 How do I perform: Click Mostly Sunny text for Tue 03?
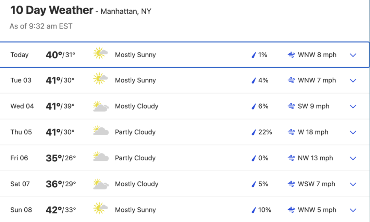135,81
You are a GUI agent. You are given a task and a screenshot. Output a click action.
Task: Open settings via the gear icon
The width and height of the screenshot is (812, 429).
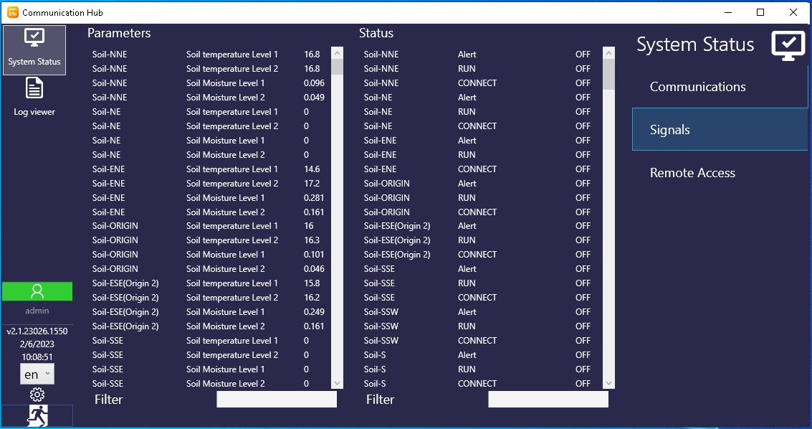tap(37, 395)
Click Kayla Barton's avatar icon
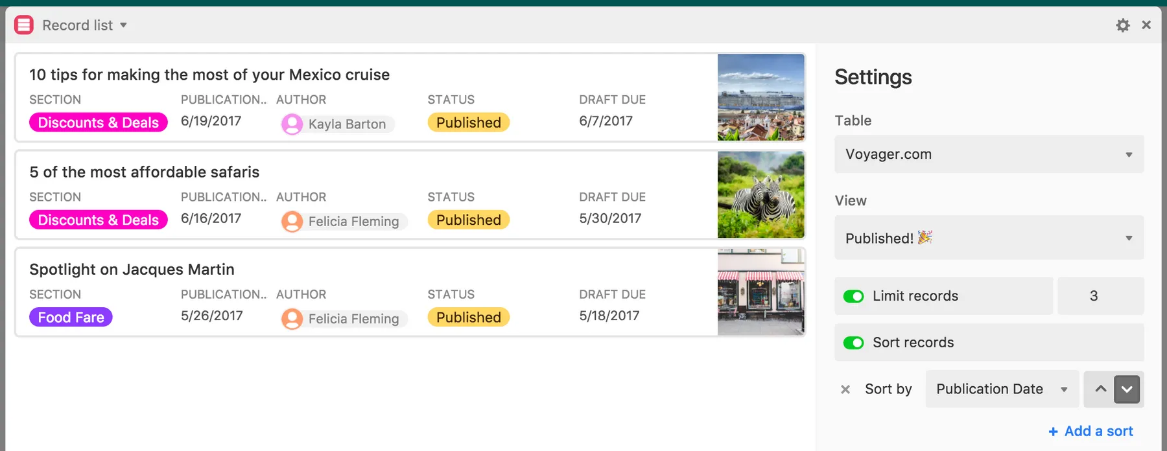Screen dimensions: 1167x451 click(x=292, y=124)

* * *

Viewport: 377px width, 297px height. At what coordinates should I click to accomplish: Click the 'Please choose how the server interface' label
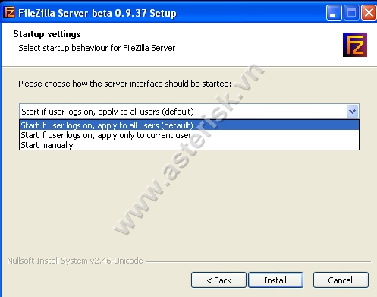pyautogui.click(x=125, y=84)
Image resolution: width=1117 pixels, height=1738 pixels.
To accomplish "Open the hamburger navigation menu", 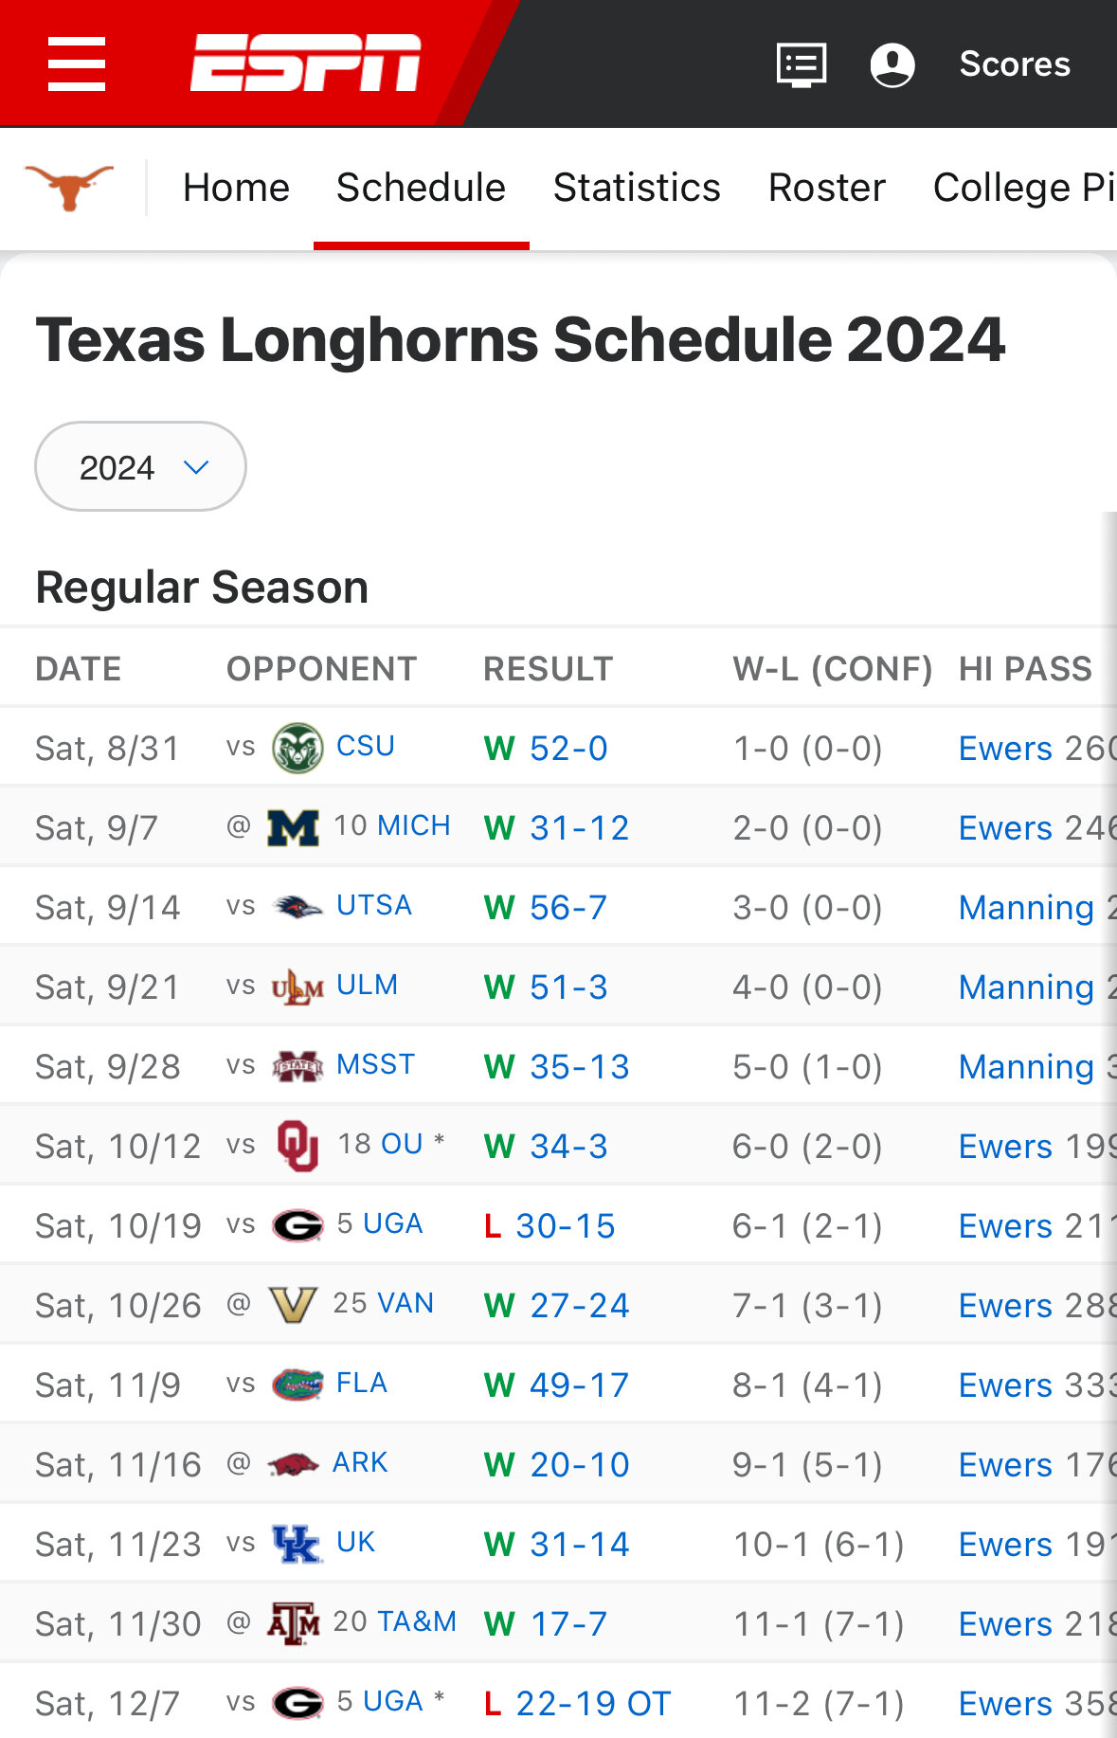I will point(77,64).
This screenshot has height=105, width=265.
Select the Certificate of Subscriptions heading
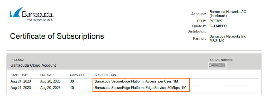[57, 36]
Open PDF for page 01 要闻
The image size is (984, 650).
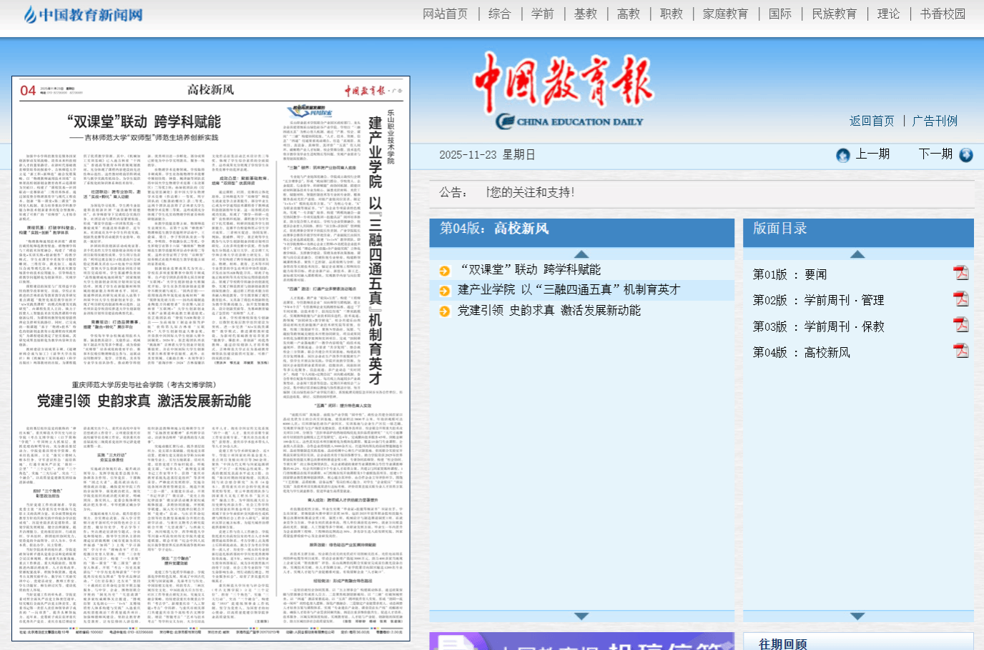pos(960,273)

---

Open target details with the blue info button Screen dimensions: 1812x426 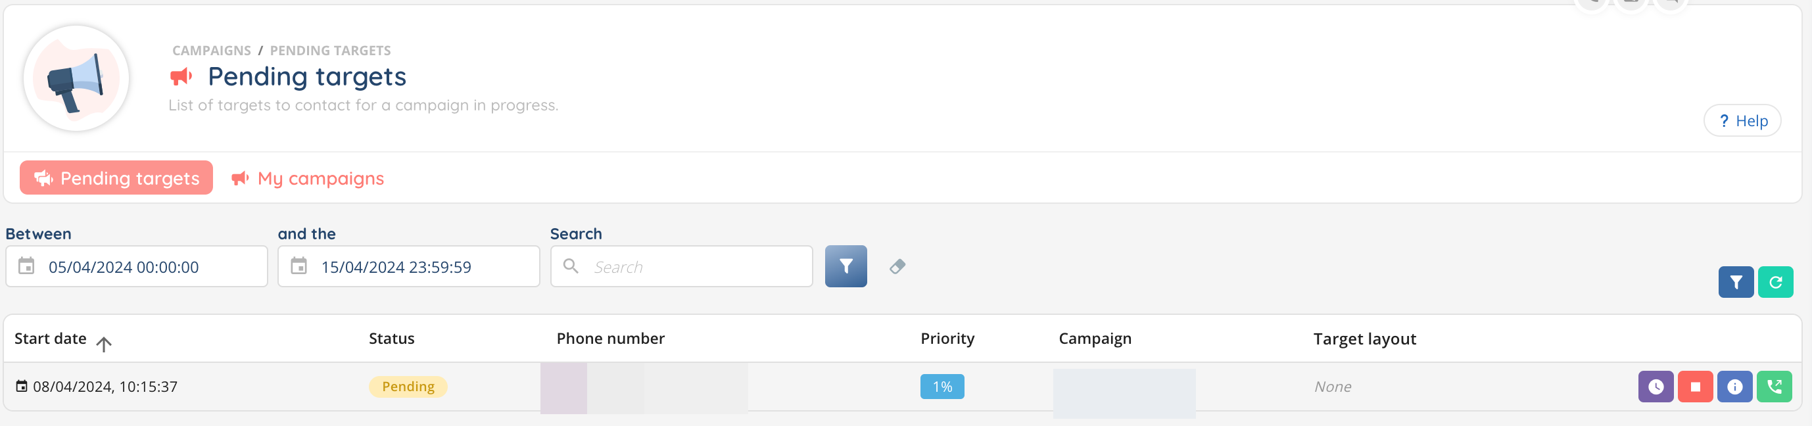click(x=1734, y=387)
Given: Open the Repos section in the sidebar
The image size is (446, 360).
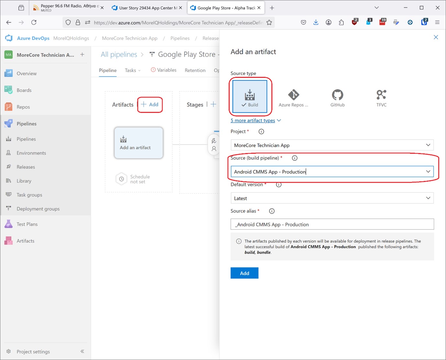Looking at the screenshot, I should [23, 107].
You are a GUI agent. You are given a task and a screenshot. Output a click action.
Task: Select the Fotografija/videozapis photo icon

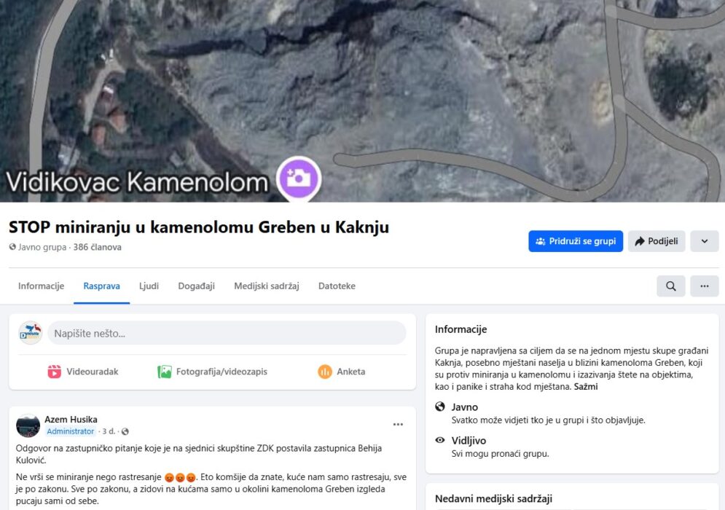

*Task item*.
Copy word for word the lines above, starting at the line containing "Viewport: 377px width, 297px" and ending at the line containing "Image resolution: width=1117", inclusive, with no pictures.

*Result of the exercise*.
Viewport: 377px width, 297px height. At what coordinates should I click to accomplish: Click the 'Please choose how the server interface' label
pyautogui.click(x=125, y=84)
Image resolution: width=1117 pixels, height=1738 pixels.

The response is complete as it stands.